The programme is set for children here before the age of 13, in high school for at least 3 years, graduating with a diploma, & actively pursuing bona fide citizenship. As students in college, they are not subsidised by taxpayer money. Instead, they pay the same rate as any other resident. Actually, there are several states who do this in one way or another. Here in Oregon, all college students at the U of O or Oregon State, for example, pay in-state tuition after being a resident for one year. It doesn’t matter if you’re from California or China. This idea that they’re paid $100,000 to go to college in Texas is BS. They can get jobs too – a woman I work with in the Oregon state government has worked here for two years, & just proudly obtained her citizenship papers.
There are two sets of problems. In order to stop the flow of illegal immigration, you have to secure the border – period. All other arguments & efforts are wasteful; you’re just spinning your wheels. I know one Mexican who has been deported three times, & was just arrested again recently – in Oregon. If it’s that bad in Oregon, how much worse is it in Texas & the other border states? Or for that matter, in states like Illinois, where I know of several senior citizens who have been ‘illegals’ there for over fifty years. Just building a fence isn’t the answer – if you build a bigger fence, they’ll just bring a bigger ladder. But really secure the border, then we can realistically talk about (& take action) to deal with people who come here illegally.

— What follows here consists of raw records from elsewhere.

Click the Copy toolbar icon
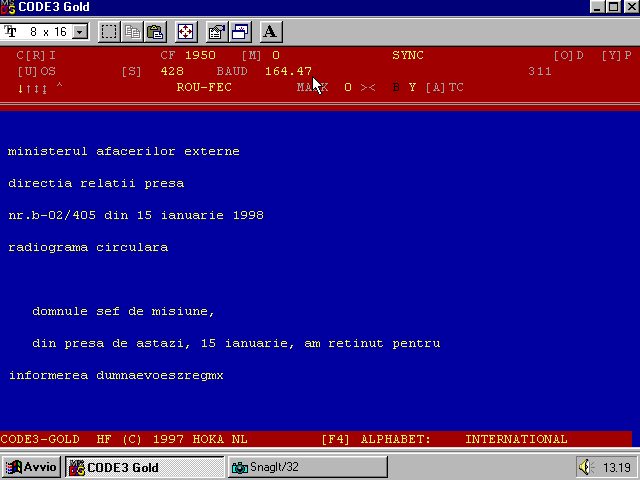Image resolution: width=640 pixels, height=480 pixels. coord(133,31)
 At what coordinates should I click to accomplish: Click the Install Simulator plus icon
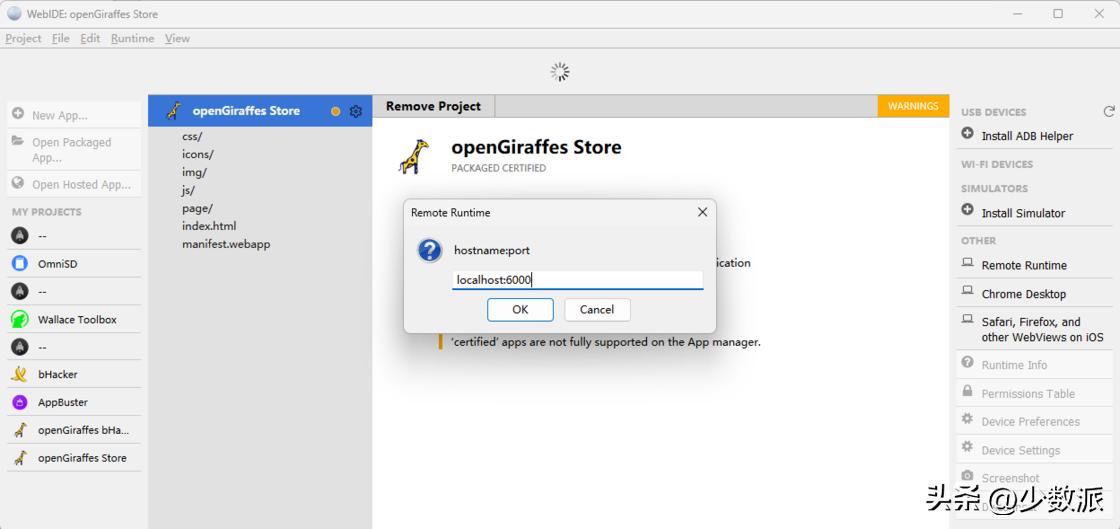click(967, 211)
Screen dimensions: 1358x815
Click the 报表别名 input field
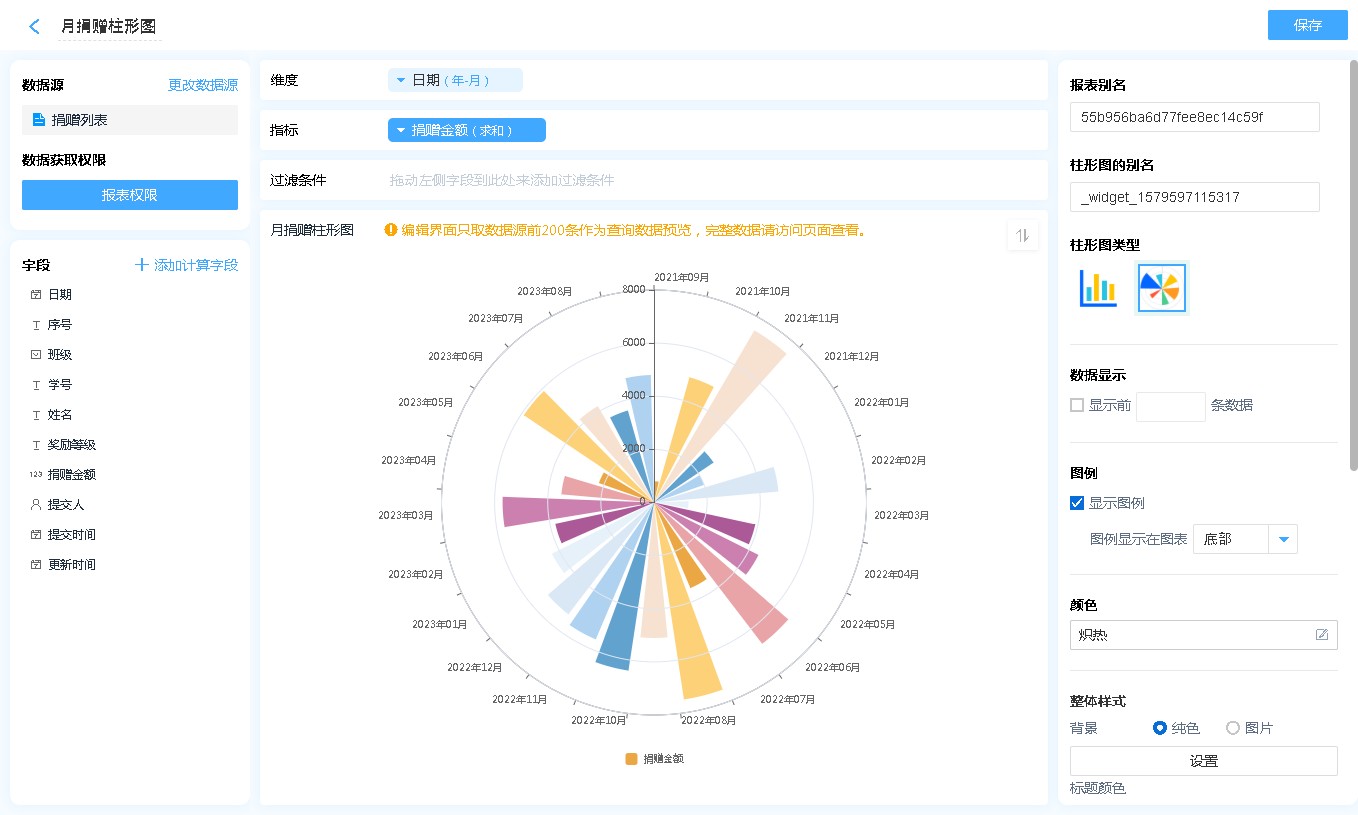(x=1194, y=117)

We should start the conversation with the original intent of the 14th Amendment – no more automatic citizenship to anchor babies.
But for the children raised here, they’re here & there’s nothing we can do about it except try to make them the productive citizens that many want to be. The Feds want to ignore it while it gets worse. If, then, you can’t fight them, then have them join us; co-opt the problem.
But if nothing else, get your story straight.